The Environmental Protection Agency (EPA) has decided to delay putting into effect a new rule that would tighten safety requirements for companies that store dangerous chemicals.
This controversial rule was issued in the last week of President Obama’s administration as a safety measure. Its goal was to provide emergency responders with accurate data about chemical storage so that, in the case of spills or accidents, they could take better measures to lessen the harm to citizens and protect communities surrounding chemical storage sites.
Understanding the New Rule
Currently, there are no strict and enforced standards in place that state chemical storage companies have to report the chemicals they store. This means emergency responders in the areas of these storage sites do not know what they will be dealing with in case of an accident. In 2013, when a fertilizer plant in Texas exploded and killed 15 people, the Obama administration decided things needed to change.
The rule issued by the Obama administration, called Risk Management Program Amendments, would require stricter management and reporting to the appropriate bodies in an attempt to lessen the injuries and fatalities that occur due to chemical incidents.
The Impetus for Change
The ruling requires prevention programs, requirements for emergency response preparedness and specific requirements for information availability including recordkeeping about what kinds of chemicals and how much is being stored at each storage site.
The chemical industry is a dangerous industry that requires high levels of standards and safety measures to ensure the safety of all workers and also the public. According to the Environmental Justice Health Alliance, there were over 1,500 chemical incidents from 2004 to 2013 that resulted in 58 deaths and over 17,000 injuries.
The Obama administration hoped to reduce this number with the new rule, but under the Trump administration, this may not happen.
Why the Rule Is Delayed
Earlier this month, Pruitt announced the EPA will be delaying putting this rule into effect until June 19, 2017. This rule has created much controversy. Supporters of the rule believe opponents are only thinking about their own interests instead of considering the well-being of the general public.
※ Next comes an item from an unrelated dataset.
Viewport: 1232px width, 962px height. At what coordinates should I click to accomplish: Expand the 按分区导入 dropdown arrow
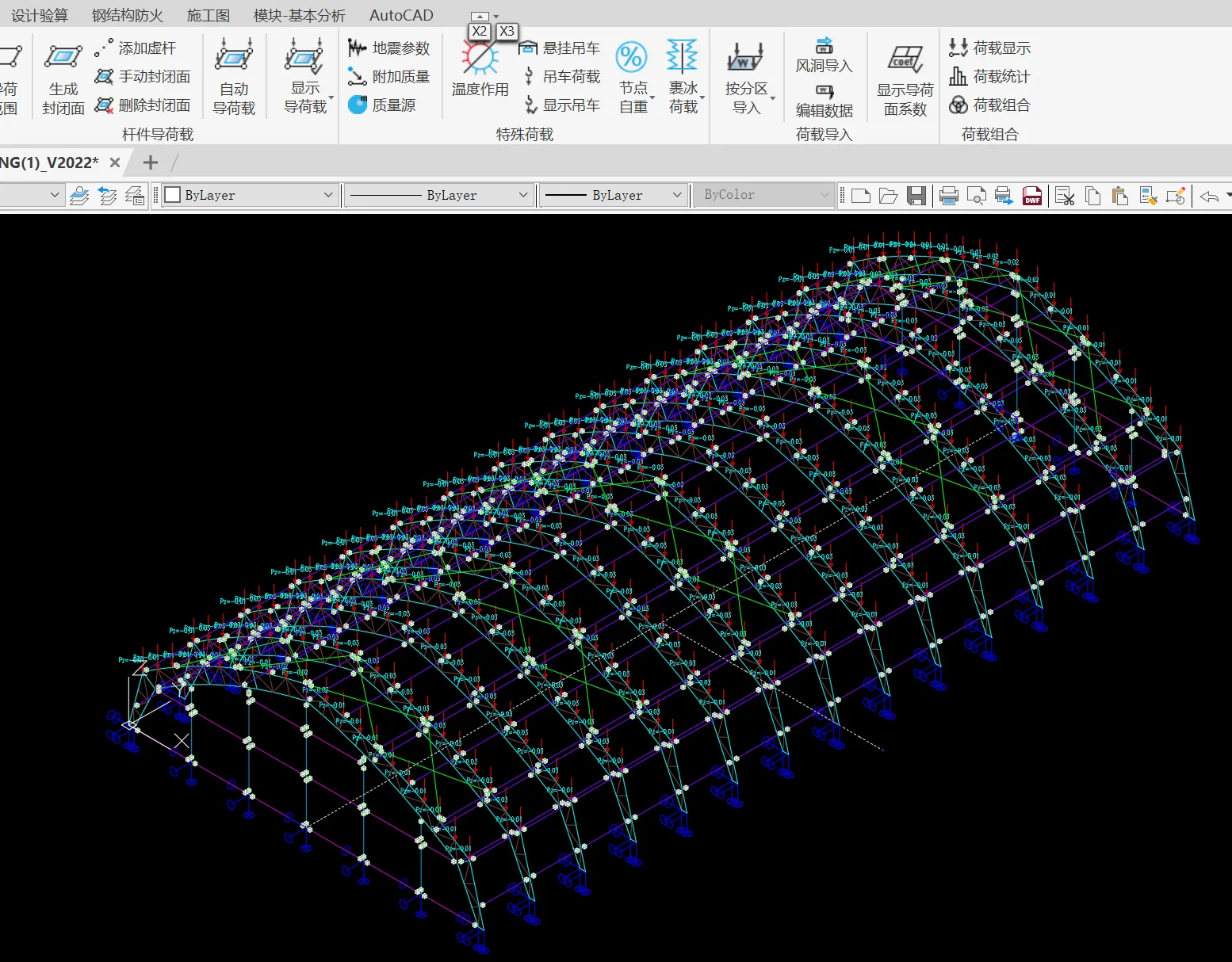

The delay is due to complaints from business groups and the chemical industry who claim the rule will make it easier for terrorist groups to target storage sites and cause more harm to surrounding communities, claiming that “irreparable harm” would be done by putting public safety at risk in this way. Specifically, opponent Jim Inhofe, Oklahoma Senator, called the rule “a blueprint to those who would like to do us harm.”
Opponents of the rule call it a “midnight rule,” implying the Obama administration put the rule into effect quickly and hastily before his term was over, even though the EPA went through a 3-year process to create the rule, including public hearings and public input, before finalizing it. The rule was supposed to go into effect on March 21 of this year.
This rule delay goes into effect amidst an already rocky presidency of Donald Trump. His relationship with environmental activists and the EPA has been turbulent, as he is a public denier of global warming and has taken measures to loosen standards put in place to save the environment. The delay of this rule is another piece of the Trump administration puzzle to watch throughout the next few months.